Une convention d'honoraires a été signée le 4 juillet 2017, prévoyant un honoraire complémentaire de résultat à hauteur de 10 % hors taxes du montant des sommes perçues et/ou économisées par le client dans le cadre de ce litige.
Par un jugement du 22 juin 2021, un tribunal judiciaire a, notamment, après compensation des sommes réciproquement dues, condamné M. [G] à payer à l'entrepreneur la somme de 83 492,53 euros.
Un litige a opposé l’avocate et sa cliente portant sur les honoraires pour service rendu.

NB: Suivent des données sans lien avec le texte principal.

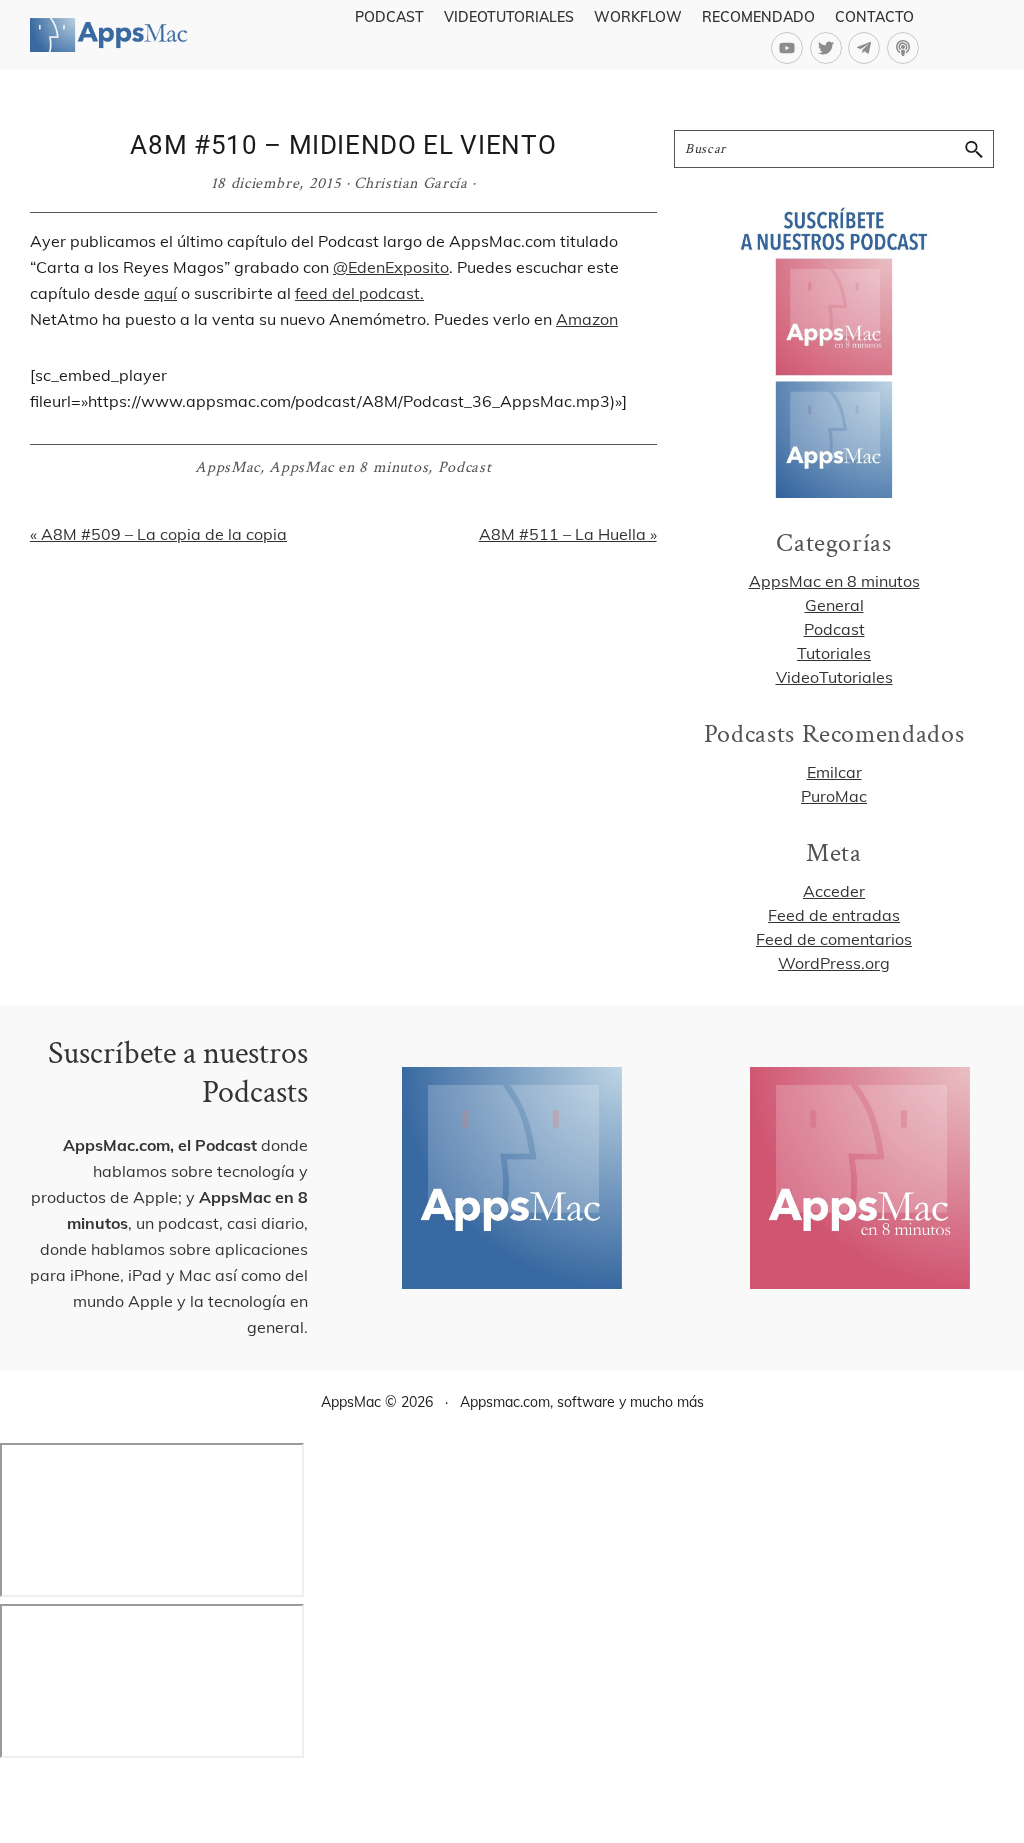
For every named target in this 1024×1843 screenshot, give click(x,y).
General (834, 605)
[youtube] (790, 48)
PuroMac (834, 796)
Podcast (465, 467)
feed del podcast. (359, 293)
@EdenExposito (391, 267)
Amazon (587, 319)
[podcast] (905, 48)
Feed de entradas (834, 915)
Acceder (834, 891)
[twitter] (829, 48)
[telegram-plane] (867, 48)
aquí (160, 293)
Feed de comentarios (834, 939)
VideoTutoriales (834, 677)
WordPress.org (834, 963)
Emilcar (834, 772)
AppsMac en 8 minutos (348, 467)
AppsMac (227, 467)
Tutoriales (834, 653)
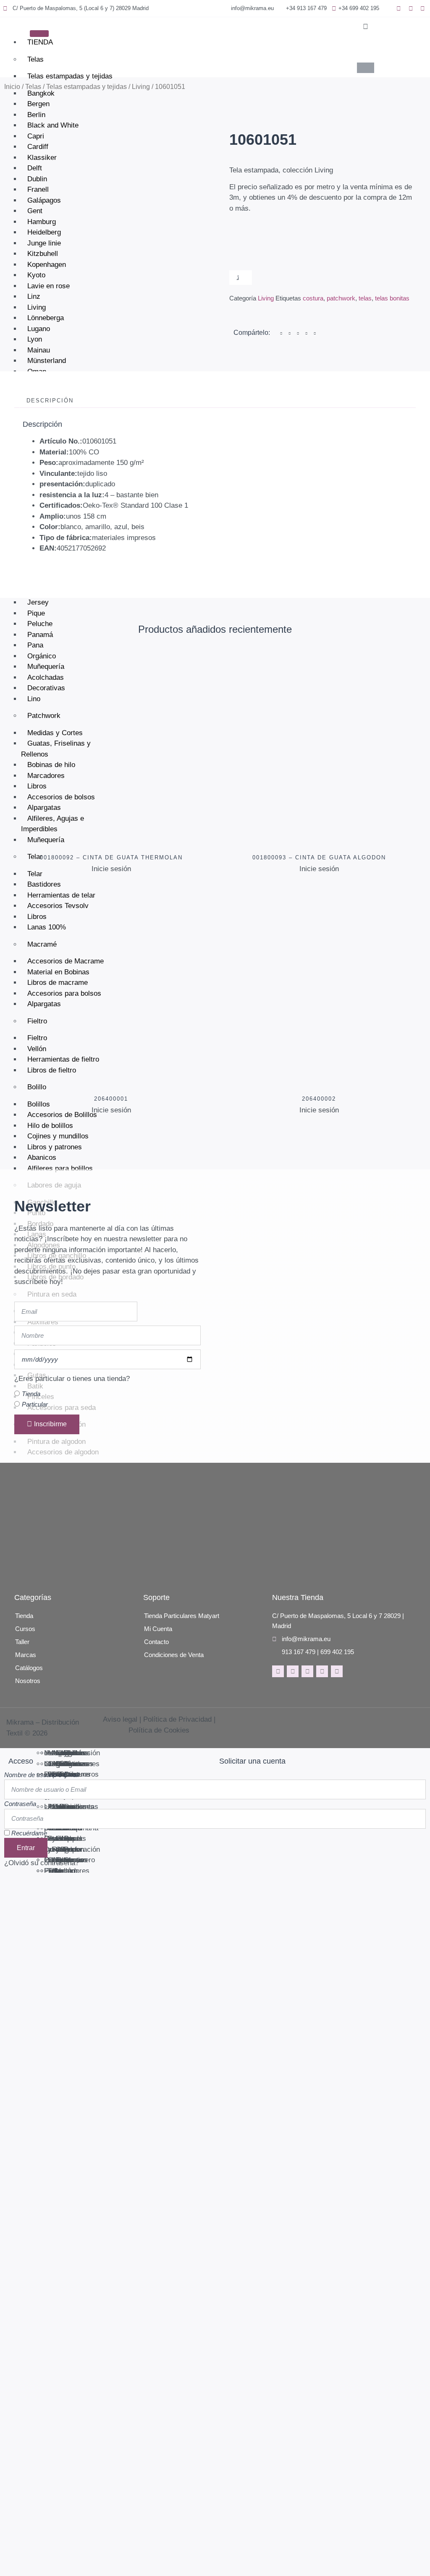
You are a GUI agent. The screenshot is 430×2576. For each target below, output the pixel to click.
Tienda (31, 1393)
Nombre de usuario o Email (41, 1774)
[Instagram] (293, 1671)
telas (365, 298)
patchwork (341, 298)
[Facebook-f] (278, 1671)
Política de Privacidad (177, 1719)
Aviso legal (120, 1719)
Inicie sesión (111, 869)
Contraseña (20, 1803)
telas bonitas (392, 298)
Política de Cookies (158, 1730)
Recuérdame (28, 1833)
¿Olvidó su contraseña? (41, 1863)
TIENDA (40, 42)
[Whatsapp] (337, 1671)
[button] (365, 26)
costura (313, 298)
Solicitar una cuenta (252, 1761)
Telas (35, 59)
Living (141, 86)
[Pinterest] (322, 1671)
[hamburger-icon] (39, 33)
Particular (35, 1404)
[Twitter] (307, 1671)
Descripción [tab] (49, 400)
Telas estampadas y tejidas (70, 76)
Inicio (12, 86)
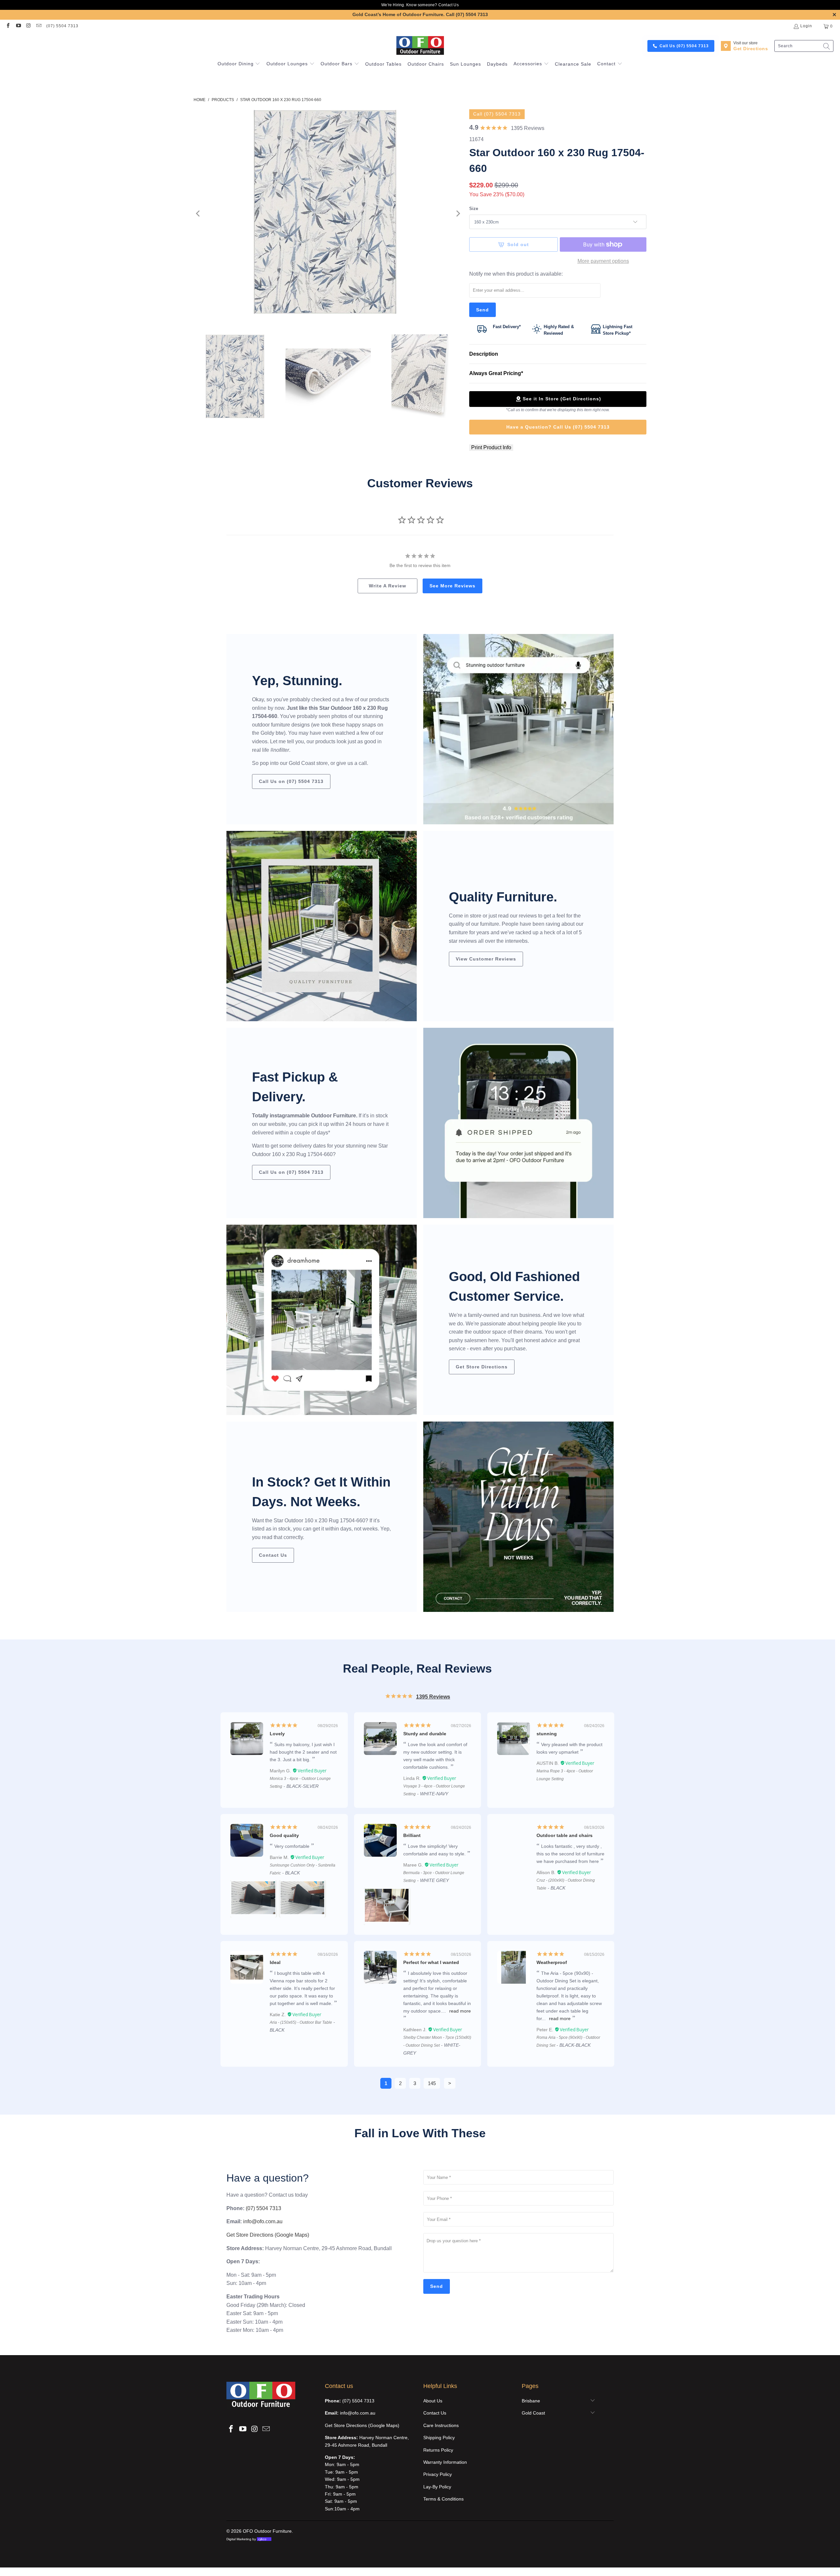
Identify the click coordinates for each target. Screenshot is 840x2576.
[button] (239, 64)
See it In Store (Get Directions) (562, 398)
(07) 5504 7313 (62, 26)
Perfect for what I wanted (431, 1962)
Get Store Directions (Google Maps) (267, 2235)
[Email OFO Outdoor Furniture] (38, 26)
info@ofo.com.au (263, 2221)
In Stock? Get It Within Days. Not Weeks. (321, 1492)
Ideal (275, 1962)
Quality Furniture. (503, 897)
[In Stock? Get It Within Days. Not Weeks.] (518, 1517)
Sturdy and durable (424, 1733)
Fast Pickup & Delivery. (295, 1087)
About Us (432, 2400)
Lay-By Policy (437, 2486)
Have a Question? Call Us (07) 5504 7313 (558, 427)
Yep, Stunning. (297, 680)
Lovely (277, 1733)
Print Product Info (491, 447)
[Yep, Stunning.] (518, 729)
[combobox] (803, 46)
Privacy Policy (437, 2474)
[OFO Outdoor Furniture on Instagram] (28, 26)
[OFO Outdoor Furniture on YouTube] (18, 26)
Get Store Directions (482, 1366)
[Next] (457, 213)
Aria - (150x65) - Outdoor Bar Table (301, 2022)
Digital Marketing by (246, 2539)
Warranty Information (445, 2462)
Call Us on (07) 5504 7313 (291, 781)
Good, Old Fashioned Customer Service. (514, 1286)
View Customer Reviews (486, 958)
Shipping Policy (439, 2437)
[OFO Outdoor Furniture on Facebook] (7, 26)
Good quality (284, 1835)
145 (432, 2083)
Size (473, 208)
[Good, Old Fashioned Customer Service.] (321, 1320)
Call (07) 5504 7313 (467, 14)
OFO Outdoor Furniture (267, 2531)
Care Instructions (441, 2425)
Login (806, 26)
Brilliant (412, 1835)
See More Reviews (452, 585)
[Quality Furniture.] (321, 926)
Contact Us (448, 5)
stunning (546, 1733)
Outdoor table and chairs (564, 1835)
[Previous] (198, 213)
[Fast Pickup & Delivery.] (518, 1123)
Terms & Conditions (443, 2499)
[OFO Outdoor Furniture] (420, 46)
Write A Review (387, 585)
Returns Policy (438, 2450)
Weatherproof (551, 1962)
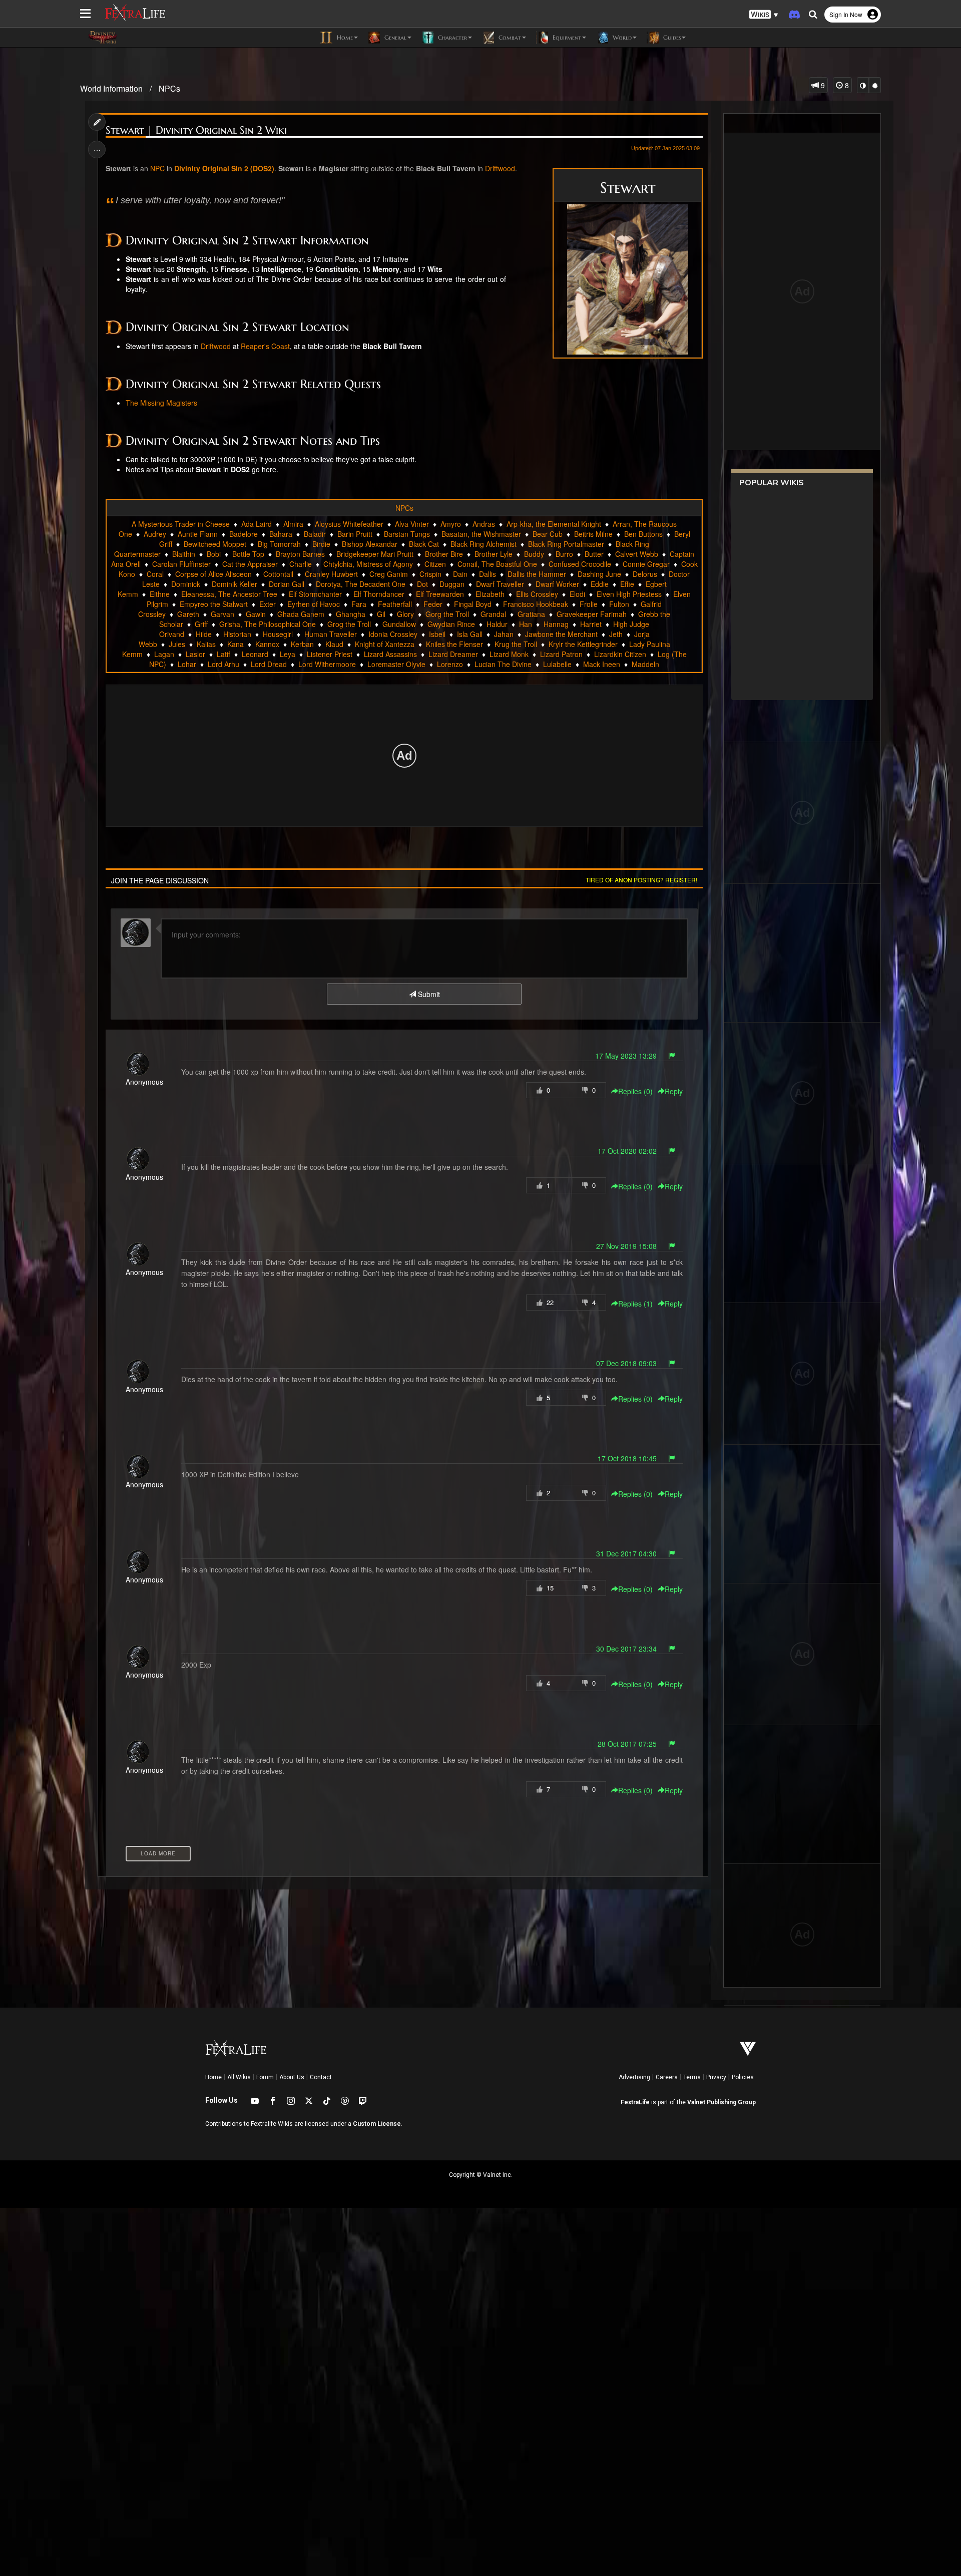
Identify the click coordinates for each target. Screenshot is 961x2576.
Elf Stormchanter (315, 594)
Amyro (450, 524)
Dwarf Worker (557, 584)
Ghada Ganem (300, 614)
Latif (223, 654)
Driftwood (500, 168)
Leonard (255, 654)
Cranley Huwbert (331, 574)
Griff (201, 624)
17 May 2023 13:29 (626, 1056)
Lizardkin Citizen (620, 654)
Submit (428, 994)
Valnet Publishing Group (721, 2102)
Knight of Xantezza (384, 644)
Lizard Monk (509, 654)
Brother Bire (444, 554)
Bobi (214, 554)
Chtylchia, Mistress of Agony (368, 564)
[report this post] (672, 1056)
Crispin (430, 574)
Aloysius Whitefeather (349, 524)
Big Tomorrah (279, 544)
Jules (177, 644)
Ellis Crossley (537, 594)
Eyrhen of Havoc (313, 604)
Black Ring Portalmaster (566, 544)
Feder (432, 604)
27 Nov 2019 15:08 (626, 1246)
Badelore (243, 534)
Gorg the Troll (447, 614)
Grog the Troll (349, 624)
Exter (267, 604)
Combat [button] (509, 37)
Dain (460, 574)
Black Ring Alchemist (483, 544)
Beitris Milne (593, 534)
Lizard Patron (561, 654)
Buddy (534, 554)
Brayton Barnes (300, 554)
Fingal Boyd (473, 604)
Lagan (164, 654)
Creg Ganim (388, 574)
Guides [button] (671, 37)
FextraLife (635, 2102)
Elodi (577, 594)
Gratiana (531, 614)
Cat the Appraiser (250, 564)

Pour débouter l'avocate de sa demande en fixation d'honoraire de résultat, l'Ordonnance du Premier Président de la Cour d’Appel de Paris, énonce, citant l'arrêt de la CJUE du 12 janvier 2023(CJUE, arrêt du 12 janvier 2023, D. V., C-395/21). A retenu que pour être applicable, une clause contractuelle doit être rédigée de manière claire et compréhensible, le contrat devant, au-delà de la nécessité de ce que la clause soit intelligible sur un plan grammatical pour le consommateur, exposer de manière transparente le fonctionnement concret du mécanisme dont il est l'objet.
Elle souligne que la convention ne définit pas l'expression « sommes perçues et/ou économisées », comme étant constituée par la différence entre le montant réclamé par la partie adverse et celui retenu par la juridiction.
Elle relève qu'il n'est pas établi que M. [G] aurait reçu des informations de nature à clarifier et expliquer de façon transparente le fonctionnement concret du mécanisme de l'honoraire de résultat prévu.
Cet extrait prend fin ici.